Как и де Мора, де Гибер был на десять лет моложе Жюли, и на этот раз утверждение, гласящее, что больше любит тот, кто старше, снова подтвердило свою правоту. Когда читаешь ее письма, создается впечатление, что любовь Жюли была так сильна, что ее хватало на двоих. Она постоянно писала де Гиберу: «Я люблю вас» или «Я обожаю вас» и мучилась от своей любви. «Друг мой, я люблю вас так, как и должно любить, с неумеренностью, с безумством, со страстным чувством и безысходностью» [письмо XX]. Поскольку 2 июня 1774 года, получив известие о смерти де Мора, она сожгла первую пачку писем и пыталась покончить жизнь самоубийством, выпив слишком большую дозу опиума, до нас дошло всего несколько писем, полученных ею от Гибера, и мы не можем достоверно судить о его чувствах. Но из ее писем к нему становится ясно, что она в своих чувствах была искреннее, чем он. Ведь время от времени он виделся и со своей бывшей любовницей, а в последний год жизни Жюли женился на другой.

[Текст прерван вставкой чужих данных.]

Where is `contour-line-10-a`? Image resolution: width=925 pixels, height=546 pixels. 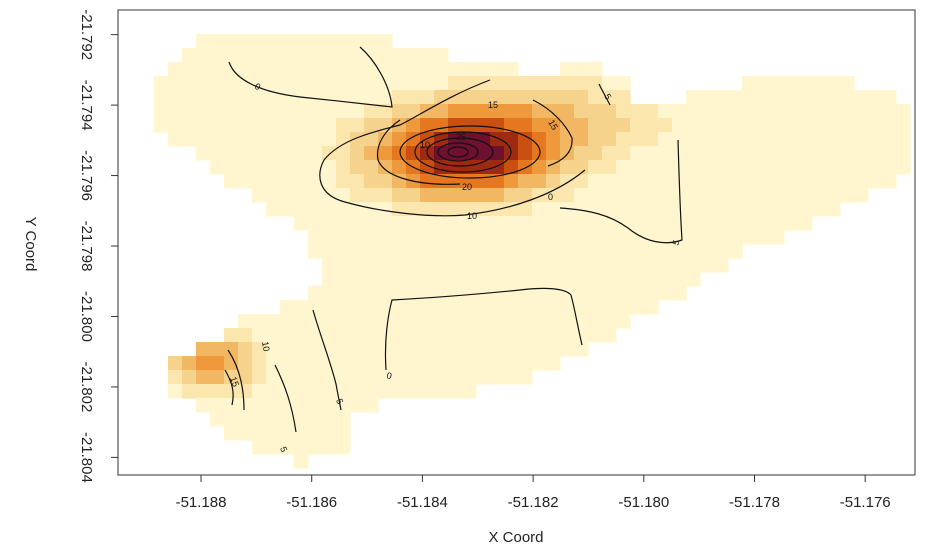
contour-line-10-a is located at coordinates (452, 148).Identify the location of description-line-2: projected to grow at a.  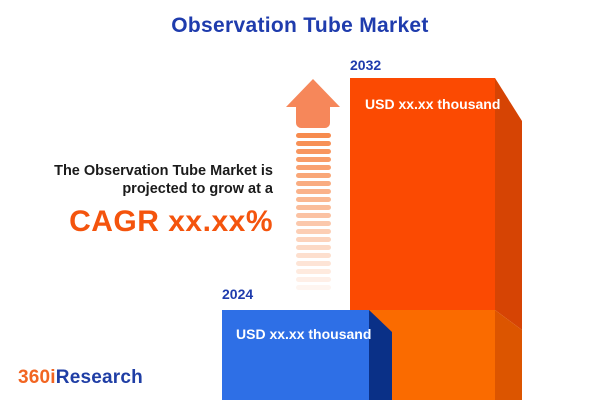
(198, 188). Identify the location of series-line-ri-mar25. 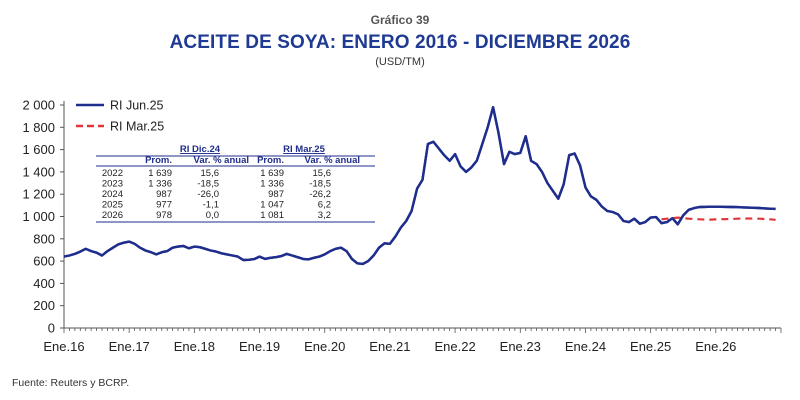
(718, 218).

А какова же была роль Д’Аламбера? Он испытывал такие страдания, переживая страсть Жюли к де Мора, что даже не догадывался о ее связи с Гибером. Беспокоясь главным образом о ее здоровье, он заглядывал к ней постоянно, сидел у кровати, когда она болела, бегал по ее поручениям и продолжал верить, что был ей так же необходим, как и она ему. В глазах света они все еще были парой. Они были близки до такой степени, что он сам писал письма семейству де Мора, справляясь о его здоровье, а когда де Мора скончался, знаменитый философ по просьбе отца де Мора сочинил трогательную похоронную речь. Оба они, Д’Аламбер и Жюли, плакали, когда он прочел ей эту речь вслух.
Жюли закрыла двери своего салона для всех, кроме самых близких друзей. И хотя она искреннее оплакивала несравненного маркиза де Мора, она мучилась от и неизлечимой любви к Гиберу. Теперь она жила только ожиданием его визитов и писем, как прежде ждала визитов и писем де Мора. Ее письма к де Гиберу – крик души, мольба облегчить ее муки, разрывавшие все ее существо: «О, друг мой, пожалейте меня! Сжальтесь надо мной! Вы один на свете способны успокоить мою смертельно израненную душу чувством доброты и сострадания» [письмо LIV].
«О, друг мой, как болит душа. У меня нет больше слов, остались лишь слезы. Я читаю, перечитываю и буду перечитывать ваше письмо сотню раз. О, мой друг, сколько блага и боли слилось воедино» [письмо LVI].
«Я ненавижу себя, презираю себя и люблю вас» [письмо LVII].
«Я с таким нетерпением жду завтрашней почты, которое можете понять, наверное, вы один… конечно, было бы приятнее вести диалог, но я довольна и монологом [письмо LXV].
Несколько месяцев спустя она ему пишет: «Боже мой! Как я люблю вас!» [Письмо XC], и умоляет: «Друг мой, избавьте меня от моей несчастной любви к вам» [Письмо CII]. Жюли видит в себе существо, весь смысл жизни которого – любить и быть любимой [письмо CIX]. И как бы она ни была больна, как бы ее ни мучили кашель и жар, любая весточка от Гибера по-прежнему возвращает ее к жизни. «Друг мой, я выживу, я буду любить, я снова буду любить вас, и какая бы доля ни ждала меня, прежде чем умереть, я еще раз испытаю наслаждение» [письмо CXIX]. «Я приговорена любить до тех пор, пока не перестану дышать» [письмо CXX].
Читая ее письма, я спрашивала себя: разве это та же женщина, обаянием, умом и манерами которой все восхищались? Любовь превратила ее в рабыню поздней страсти, как Федру Расина, которого она так часто цитировала в письмах к Гиберу. Временами истеричная, успокаивающаяся только от опиума, часто бросающая упреки, но неизменно заверяющая в своей любви, Жюли должна была задолго до своей смерти стать де Гиберу в тягость. Сколько раз мужчина может слышать о том, что его безумно любят, не имея возможности ответить тем же? Сколько раз может слышать он упреки в невнимании или холодности или в ухаживании за другими женщинами?